**Saved entries**
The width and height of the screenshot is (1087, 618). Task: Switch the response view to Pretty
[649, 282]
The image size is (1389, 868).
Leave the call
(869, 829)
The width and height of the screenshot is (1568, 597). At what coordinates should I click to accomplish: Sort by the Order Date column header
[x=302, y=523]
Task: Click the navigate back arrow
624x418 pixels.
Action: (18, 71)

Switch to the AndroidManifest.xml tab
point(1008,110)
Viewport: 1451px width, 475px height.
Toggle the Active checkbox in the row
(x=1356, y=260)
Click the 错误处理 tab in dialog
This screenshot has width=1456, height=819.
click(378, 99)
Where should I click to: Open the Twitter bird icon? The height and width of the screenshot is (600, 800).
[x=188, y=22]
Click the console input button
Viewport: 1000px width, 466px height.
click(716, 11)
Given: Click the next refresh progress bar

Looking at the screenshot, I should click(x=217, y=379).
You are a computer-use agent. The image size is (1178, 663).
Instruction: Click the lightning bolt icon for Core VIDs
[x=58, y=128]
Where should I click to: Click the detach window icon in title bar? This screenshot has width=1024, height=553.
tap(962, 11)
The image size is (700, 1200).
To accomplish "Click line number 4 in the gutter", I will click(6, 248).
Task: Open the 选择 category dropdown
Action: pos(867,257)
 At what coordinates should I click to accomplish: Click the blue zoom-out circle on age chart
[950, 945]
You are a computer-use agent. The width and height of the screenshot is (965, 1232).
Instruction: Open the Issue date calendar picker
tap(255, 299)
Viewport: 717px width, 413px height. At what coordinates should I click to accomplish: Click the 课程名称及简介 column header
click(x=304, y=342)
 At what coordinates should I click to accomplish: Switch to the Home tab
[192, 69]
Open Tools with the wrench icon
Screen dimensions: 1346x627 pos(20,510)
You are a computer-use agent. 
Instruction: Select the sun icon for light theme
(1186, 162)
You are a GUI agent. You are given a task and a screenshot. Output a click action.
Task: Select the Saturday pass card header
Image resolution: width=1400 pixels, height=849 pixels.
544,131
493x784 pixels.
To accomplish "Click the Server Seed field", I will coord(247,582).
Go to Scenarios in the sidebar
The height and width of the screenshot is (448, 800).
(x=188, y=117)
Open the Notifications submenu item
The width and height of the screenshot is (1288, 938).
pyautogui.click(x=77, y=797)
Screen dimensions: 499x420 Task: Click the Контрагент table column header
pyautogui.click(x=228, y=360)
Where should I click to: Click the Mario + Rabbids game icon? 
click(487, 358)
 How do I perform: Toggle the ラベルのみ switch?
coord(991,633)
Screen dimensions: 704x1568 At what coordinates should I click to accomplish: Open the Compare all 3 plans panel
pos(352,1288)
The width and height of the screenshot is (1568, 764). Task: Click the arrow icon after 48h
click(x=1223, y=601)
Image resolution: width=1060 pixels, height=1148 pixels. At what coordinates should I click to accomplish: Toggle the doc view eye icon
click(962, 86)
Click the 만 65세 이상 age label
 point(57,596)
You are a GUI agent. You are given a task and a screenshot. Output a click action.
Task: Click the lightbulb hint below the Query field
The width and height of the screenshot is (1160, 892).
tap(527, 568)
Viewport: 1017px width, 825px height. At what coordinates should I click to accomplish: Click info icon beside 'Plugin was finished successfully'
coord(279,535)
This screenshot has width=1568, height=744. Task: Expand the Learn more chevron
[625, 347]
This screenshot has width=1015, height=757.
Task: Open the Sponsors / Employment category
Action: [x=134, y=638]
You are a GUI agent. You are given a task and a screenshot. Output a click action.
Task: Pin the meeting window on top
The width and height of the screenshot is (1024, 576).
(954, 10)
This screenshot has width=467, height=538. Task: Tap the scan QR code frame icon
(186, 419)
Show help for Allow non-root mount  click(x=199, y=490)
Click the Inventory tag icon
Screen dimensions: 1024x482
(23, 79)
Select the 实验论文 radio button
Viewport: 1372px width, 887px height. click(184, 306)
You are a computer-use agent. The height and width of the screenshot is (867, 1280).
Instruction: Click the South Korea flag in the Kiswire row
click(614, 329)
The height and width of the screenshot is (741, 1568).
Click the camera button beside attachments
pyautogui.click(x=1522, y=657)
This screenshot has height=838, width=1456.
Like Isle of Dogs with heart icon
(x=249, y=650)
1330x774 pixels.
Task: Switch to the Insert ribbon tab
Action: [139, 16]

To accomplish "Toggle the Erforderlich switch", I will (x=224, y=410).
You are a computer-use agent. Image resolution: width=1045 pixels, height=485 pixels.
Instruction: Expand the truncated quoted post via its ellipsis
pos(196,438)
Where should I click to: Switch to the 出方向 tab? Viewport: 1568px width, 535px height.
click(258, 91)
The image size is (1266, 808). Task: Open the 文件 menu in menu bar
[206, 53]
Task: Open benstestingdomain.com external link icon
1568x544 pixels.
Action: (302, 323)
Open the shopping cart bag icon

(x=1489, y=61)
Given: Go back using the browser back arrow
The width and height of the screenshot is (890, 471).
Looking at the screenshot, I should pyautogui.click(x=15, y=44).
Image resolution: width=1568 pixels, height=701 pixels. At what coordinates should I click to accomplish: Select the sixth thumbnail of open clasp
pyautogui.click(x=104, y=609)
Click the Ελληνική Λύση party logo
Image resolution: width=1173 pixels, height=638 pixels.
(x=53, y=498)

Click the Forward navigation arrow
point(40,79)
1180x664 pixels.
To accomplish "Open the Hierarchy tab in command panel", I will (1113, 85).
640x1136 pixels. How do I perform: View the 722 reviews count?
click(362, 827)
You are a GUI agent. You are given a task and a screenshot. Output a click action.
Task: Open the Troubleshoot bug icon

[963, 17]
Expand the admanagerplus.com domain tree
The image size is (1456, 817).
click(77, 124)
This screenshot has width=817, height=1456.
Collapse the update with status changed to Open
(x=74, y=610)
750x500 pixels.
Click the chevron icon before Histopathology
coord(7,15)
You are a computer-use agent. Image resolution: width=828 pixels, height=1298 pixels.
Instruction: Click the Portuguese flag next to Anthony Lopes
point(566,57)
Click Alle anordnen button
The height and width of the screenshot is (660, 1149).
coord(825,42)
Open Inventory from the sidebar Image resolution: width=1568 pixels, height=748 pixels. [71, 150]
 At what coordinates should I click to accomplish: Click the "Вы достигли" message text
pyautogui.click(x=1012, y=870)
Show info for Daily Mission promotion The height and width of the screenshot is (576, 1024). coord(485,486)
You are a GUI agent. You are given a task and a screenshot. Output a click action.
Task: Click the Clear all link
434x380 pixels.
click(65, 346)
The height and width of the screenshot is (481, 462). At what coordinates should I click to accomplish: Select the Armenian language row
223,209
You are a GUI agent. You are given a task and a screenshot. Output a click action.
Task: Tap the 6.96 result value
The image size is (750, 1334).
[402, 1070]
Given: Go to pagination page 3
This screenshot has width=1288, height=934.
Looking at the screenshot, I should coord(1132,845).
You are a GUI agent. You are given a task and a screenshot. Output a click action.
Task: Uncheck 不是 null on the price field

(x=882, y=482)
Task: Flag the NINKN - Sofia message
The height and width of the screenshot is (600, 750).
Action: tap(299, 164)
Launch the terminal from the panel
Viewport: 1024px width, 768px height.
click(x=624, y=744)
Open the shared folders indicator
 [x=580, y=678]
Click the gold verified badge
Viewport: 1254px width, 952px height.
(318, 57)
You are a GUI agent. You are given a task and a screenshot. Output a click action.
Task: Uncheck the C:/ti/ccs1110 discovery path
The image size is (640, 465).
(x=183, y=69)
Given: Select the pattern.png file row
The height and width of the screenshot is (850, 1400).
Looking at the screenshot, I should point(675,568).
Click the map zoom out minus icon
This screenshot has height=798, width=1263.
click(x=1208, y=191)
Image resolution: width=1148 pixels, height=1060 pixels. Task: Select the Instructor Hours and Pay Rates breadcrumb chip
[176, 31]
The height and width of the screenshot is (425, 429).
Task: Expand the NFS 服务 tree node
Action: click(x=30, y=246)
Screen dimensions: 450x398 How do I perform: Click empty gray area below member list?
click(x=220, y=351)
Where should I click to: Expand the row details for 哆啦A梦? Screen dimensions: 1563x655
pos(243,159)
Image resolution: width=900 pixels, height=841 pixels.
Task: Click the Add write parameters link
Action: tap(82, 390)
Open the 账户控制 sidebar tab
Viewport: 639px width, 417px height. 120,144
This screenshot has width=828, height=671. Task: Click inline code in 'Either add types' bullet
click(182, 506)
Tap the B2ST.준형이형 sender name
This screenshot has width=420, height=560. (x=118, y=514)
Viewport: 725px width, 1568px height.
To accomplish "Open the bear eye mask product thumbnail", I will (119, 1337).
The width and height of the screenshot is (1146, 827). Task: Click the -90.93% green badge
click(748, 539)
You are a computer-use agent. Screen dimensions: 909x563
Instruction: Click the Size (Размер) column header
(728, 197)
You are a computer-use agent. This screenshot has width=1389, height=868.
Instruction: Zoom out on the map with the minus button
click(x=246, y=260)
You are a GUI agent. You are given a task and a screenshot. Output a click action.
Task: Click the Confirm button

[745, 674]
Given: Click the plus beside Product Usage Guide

**EXERCISE GOAL**
Please output the exact lines of the records above, beginning with the first and stopping after the line that holds "Viewport: 1451px width, 475px height.", and nothing else.

**SOLUTION FOR THIS TASK**
The width and height of the screenshot is (1087, 618). Task: Switch the response view to Pretty
[649, 282]
The image size is (1389, 868).
Leave the call
(869, 829)
The width and height of the screenshot is (1568, 597). At what coordinates should I click to accomplish: Sort by the Order Date column header
[x=302, y=523]
Task: Click the navigate back arrow
624x418 pixels.
Action: (18, 71)

Switch to the AndroidManifest.xml tab
point(1008,110)
Viewport: 1451px width, 475px height.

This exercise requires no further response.